Let’s just assume that if you’re curious about a book called Agitprop for Bedtime, you have a half-decent sense of humor and will be okay with a very short textual reimagining of the Kama Sutra titled “Laurel and Hardy Have Sex.” On the other hand, if you’ve ever wondered why you don’t get an erection the moment you hear the opening notes of the national anthem, then many of the pieces in Charles Holdefer’s latest collection of miniature polemics, story problems, and humdingers might cut a little too close to the bone for your comfort. For everyone else, it’s a jolly, twisted, phantasmagorical romp through the American psyche.

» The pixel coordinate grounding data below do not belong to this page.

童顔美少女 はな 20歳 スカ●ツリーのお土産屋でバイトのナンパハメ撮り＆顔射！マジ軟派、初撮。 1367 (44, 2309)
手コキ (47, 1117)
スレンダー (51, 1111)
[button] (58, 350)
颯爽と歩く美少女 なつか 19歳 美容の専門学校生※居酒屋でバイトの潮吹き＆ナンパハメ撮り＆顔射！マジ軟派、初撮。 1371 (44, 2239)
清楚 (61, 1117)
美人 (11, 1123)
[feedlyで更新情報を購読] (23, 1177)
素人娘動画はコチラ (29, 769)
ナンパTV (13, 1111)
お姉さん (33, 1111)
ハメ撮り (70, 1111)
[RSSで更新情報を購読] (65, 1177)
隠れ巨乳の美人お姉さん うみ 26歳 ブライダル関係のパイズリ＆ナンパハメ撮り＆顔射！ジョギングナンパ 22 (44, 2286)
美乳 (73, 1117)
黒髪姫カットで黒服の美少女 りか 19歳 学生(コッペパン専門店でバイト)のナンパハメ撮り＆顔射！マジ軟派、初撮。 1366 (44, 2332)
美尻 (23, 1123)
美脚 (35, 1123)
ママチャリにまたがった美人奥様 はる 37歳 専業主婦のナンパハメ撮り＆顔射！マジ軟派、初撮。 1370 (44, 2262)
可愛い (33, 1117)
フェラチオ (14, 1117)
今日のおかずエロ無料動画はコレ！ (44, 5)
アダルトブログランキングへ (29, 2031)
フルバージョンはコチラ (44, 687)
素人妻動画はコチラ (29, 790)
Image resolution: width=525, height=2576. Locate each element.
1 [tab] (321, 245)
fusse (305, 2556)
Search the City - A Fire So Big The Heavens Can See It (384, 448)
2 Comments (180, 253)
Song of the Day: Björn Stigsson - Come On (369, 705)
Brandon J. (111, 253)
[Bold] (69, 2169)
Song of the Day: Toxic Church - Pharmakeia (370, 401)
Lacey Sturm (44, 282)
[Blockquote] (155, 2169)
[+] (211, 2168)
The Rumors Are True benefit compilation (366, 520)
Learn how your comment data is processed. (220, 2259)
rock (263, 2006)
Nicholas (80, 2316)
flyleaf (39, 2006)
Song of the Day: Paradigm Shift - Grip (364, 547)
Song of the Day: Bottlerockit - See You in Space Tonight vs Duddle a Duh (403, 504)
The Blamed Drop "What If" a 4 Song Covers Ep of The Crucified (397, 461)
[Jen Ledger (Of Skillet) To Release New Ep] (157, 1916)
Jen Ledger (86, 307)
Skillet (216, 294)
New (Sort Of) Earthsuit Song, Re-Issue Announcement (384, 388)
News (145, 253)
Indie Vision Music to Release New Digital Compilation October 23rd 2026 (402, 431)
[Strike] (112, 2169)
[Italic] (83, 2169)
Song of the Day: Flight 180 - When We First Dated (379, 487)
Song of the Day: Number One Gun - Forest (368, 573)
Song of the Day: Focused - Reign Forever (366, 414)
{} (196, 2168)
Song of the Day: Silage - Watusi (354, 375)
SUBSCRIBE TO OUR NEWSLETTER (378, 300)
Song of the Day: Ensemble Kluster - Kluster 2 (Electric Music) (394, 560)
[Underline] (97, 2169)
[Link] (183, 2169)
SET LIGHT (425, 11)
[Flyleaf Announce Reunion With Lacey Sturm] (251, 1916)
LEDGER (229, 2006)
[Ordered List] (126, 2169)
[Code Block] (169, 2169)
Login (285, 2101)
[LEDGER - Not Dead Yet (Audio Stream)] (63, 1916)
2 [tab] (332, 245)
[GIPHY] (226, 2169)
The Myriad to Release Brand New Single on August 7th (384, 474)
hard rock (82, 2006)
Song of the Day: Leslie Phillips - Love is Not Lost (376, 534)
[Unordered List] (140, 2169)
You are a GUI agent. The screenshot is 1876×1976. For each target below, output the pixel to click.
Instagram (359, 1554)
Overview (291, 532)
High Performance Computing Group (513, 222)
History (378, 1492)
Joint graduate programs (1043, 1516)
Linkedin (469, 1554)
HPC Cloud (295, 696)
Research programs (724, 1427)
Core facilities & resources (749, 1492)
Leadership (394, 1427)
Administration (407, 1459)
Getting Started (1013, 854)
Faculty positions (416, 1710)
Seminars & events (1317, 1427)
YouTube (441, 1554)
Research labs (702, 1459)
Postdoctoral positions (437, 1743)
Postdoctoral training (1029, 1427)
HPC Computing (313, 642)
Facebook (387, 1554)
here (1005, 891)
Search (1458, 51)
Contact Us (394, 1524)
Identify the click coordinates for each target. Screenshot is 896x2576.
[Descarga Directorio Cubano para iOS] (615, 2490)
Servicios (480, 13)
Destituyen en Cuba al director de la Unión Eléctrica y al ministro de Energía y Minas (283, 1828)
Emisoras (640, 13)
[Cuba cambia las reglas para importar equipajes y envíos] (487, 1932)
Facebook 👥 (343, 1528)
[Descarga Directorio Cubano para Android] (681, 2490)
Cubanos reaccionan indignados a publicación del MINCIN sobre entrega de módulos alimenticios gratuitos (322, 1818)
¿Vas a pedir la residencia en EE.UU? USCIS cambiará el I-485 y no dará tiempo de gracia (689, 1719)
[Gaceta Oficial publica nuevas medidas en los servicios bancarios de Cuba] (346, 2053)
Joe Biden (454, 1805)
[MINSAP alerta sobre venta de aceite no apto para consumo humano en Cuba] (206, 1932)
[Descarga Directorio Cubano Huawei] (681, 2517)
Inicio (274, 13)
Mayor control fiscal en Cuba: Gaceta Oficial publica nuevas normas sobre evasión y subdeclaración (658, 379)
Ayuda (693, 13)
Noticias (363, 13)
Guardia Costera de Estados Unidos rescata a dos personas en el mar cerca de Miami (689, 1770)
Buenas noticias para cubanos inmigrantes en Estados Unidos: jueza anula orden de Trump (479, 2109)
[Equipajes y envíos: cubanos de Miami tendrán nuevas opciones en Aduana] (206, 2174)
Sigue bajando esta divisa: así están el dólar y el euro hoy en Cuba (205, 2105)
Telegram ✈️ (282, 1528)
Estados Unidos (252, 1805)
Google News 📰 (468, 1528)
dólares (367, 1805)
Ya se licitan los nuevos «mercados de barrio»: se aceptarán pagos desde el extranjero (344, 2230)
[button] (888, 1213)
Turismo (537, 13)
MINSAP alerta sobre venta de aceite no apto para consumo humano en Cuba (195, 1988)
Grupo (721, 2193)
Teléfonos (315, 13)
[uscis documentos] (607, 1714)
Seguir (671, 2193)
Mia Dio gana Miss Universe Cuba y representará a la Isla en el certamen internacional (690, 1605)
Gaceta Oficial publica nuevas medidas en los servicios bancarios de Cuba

As with Holdefer’s Dick Cheney in Shorts, this latest collection has a decidedly political edge, with a wide range of targets that include gun rights, healthcare, for-profit prisons and blind patriotism. In many ways, he’s depicting the cartoonish landscape that programmers at Fox News would have their viewers believe lies just beyond the safety of their gated communities. It’s an America where Nancy Pelosi and Diane Feinstein trudge dutifully from house to house like errant trick-or-treaters taking fire-arms from gun-toting citizens while lonely white men on diving boards leap to meaningless deaths in empty swimming pools. It’s a weirdly bleak vision of a nation divided, but a hilarious one as well.
The proceedings, laugh-out-loud funny as they may be to a particular type of reader, offer more than just slapstick comedy. They’re also surprisingly nonpartisan—or at least as nonpartisan as a book of this nature can be. The funhouse-mirror version of America that Holdefer depicts is one that implicates us all. Nowhere is this more apparent than in a short piece titled “Here Lies a Myriad,” which finds a young couple perusing the menu of a fine-dining establishment whose delicacies, served by heroes, include air strikes, naval destroyers, and infantry while what goes on in the kitchen remains (mercifully?) out of view. Our ignorance, it turns out, is as purposeful as it is central to our continued comfort.
Stylistically, Holdefer is not afraid to take risks and play with form. Plot and character in his short works are often implied and arguably Rorschachian reflections of the reader’s psyche. Personally, I can’t help reading “Kickstart Me Harder, Harder” as a knowing critique of my own (shameful, shameful) past dalliances with crowdfunding and the icky feeling that the practice engenders, while “Love Kit” reads like a work of art-by-instruction gone horribly wrong. Fun, in other words, for the entire family.
At the end of the day – which, as the title suggests, is arguably the best time to read this collection – Agitprop for Bedtime is a real humdinger that dares to ask the eternal question: Is hell other people, or is it just the coffee shop where they all hang out?